> [RECORDS FOR THIS EXERCISE]

· · ·

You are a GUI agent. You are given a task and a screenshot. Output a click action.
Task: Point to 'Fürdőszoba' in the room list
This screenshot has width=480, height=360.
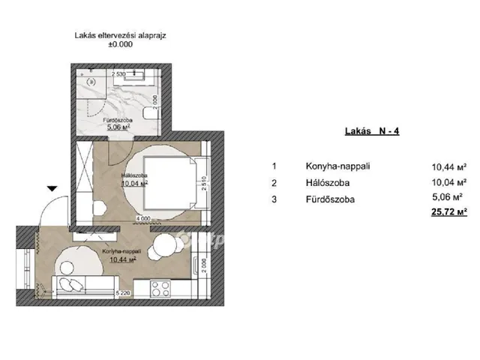330,200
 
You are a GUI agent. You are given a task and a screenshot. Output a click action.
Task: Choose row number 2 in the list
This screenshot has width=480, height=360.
275,182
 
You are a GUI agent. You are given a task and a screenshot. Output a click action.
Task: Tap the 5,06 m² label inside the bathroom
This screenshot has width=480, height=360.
120,128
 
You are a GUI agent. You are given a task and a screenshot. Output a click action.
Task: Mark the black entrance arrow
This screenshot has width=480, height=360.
51,189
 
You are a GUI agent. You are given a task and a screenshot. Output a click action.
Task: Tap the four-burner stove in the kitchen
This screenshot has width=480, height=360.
160,286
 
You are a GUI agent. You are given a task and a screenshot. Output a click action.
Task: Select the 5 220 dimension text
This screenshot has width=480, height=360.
124,292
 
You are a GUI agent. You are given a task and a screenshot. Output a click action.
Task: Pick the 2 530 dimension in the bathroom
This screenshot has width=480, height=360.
120,74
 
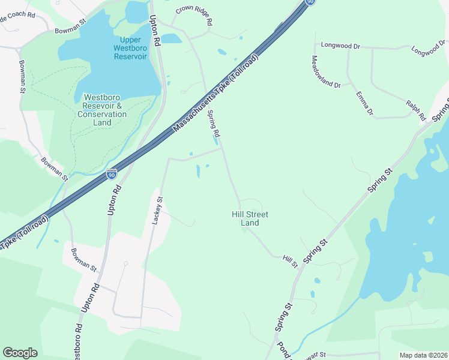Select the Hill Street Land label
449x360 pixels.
250,218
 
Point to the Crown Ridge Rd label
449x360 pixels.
194,16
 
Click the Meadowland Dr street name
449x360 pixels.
326,72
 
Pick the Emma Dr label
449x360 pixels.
364,104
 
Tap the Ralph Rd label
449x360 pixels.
415,110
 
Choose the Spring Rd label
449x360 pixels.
214,123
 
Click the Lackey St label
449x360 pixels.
157,210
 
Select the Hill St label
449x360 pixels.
291,261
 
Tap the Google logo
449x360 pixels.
20,353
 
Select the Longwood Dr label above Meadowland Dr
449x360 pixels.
340,45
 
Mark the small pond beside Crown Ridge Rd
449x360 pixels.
171,38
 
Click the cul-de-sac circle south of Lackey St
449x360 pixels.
125,263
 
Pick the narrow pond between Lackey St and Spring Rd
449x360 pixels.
197,172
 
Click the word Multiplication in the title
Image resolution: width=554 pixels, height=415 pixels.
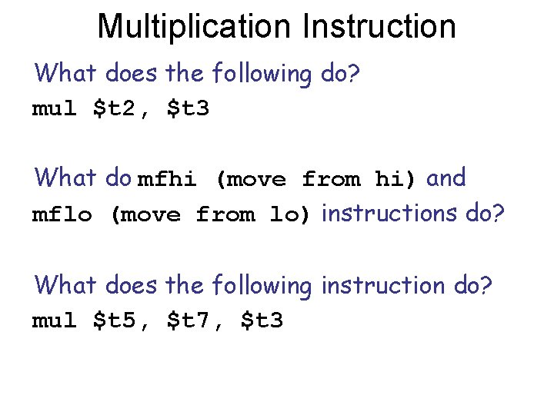[x=195, y=26]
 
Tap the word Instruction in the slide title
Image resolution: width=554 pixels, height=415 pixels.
[x=379, y=26]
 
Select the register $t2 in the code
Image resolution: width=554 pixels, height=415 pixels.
[x=116, y=109]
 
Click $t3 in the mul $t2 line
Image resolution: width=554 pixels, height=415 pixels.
[x=187, y=109]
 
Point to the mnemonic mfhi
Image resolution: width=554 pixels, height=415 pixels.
[x=165, y=180]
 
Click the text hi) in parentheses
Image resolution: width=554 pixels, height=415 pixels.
[x=395, y=180]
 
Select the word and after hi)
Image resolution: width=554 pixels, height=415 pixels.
[x=446, y=178]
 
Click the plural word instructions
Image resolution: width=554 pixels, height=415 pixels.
[x=389, y=213]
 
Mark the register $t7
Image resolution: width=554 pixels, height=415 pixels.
[x=190, y=320]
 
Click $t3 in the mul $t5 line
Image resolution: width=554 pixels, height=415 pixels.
[x=262, y=320]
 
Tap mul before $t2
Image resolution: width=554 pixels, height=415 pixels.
[x=53, y=109]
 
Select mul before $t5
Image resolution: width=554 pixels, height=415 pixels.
[x=53, y=320]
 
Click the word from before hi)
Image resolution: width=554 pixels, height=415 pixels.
[x=331, y=180]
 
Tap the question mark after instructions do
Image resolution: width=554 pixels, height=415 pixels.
[x=499, y=213]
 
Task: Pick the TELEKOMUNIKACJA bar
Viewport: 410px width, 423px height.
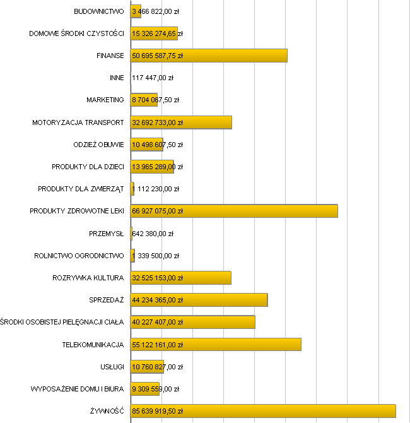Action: [x=246, y=345]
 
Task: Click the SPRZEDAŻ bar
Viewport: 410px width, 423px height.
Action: [x=227, y=300]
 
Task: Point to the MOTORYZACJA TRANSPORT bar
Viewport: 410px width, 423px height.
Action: [x=208, y=122]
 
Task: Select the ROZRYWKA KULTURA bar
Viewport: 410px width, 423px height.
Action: [x=208, y=278]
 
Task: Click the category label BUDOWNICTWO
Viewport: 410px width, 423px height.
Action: [x=98, y=11]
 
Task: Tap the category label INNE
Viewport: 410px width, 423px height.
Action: [x=117, y=78]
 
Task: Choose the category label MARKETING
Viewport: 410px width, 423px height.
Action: [x=105, y=100]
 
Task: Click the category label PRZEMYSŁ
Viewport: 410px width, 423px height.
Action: [x=107, y=234]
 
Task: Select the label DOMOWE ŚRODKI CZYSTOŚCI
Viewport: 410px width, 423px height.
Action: [x=76, y=33]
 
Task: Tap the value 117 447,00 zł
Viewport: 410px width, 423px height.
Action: [x=153, y=78]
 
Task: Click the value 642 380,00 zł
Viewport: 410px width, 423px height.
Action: [x=153, y=234]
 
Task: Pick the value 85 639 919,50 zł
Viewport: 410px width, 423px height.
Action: [x=157, y=411]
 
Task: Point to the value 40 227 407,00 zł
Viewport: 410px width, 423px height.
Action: [x=157, y=322]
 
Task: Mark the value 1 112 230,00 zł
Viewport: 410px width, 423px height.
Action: [x=156, y=189]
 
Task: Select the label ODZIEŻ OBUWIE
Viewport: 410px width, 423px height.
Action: [x=98, y=145]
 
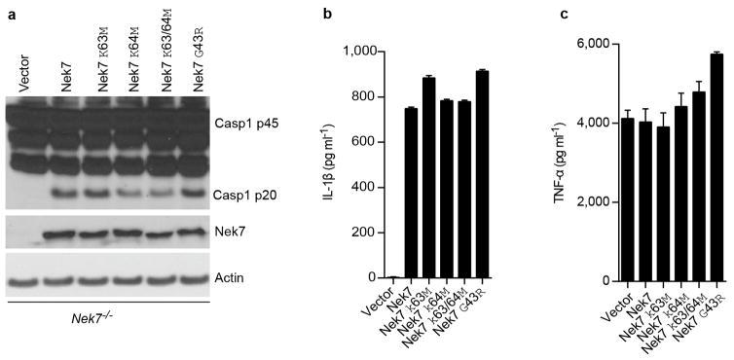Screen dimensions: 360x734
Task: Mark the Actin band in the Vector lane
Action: click(24, 280)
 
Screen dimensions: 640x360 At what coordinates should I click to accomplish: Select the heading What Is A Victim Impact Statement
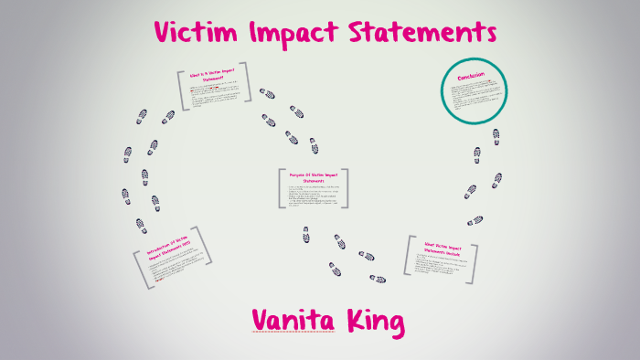pos(213,76)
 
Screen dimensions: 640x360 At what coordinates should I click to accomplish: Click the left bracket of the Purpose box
pos(279,188)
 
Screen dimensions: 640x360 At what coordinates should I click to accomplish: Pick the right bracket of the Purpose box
pos(348,188)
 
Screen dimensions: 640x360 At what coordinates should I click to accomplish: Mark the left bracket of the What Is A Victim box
pos(181,89)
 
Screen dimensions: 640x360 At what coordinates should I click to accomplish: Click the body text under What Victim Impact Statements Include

· · ·

> [SHORT EXERCISE]
Count the lines in the data above that contain the string "after", with case counting, and give only the number.

> [RESPONSE FOR THIS EXERCISE]
2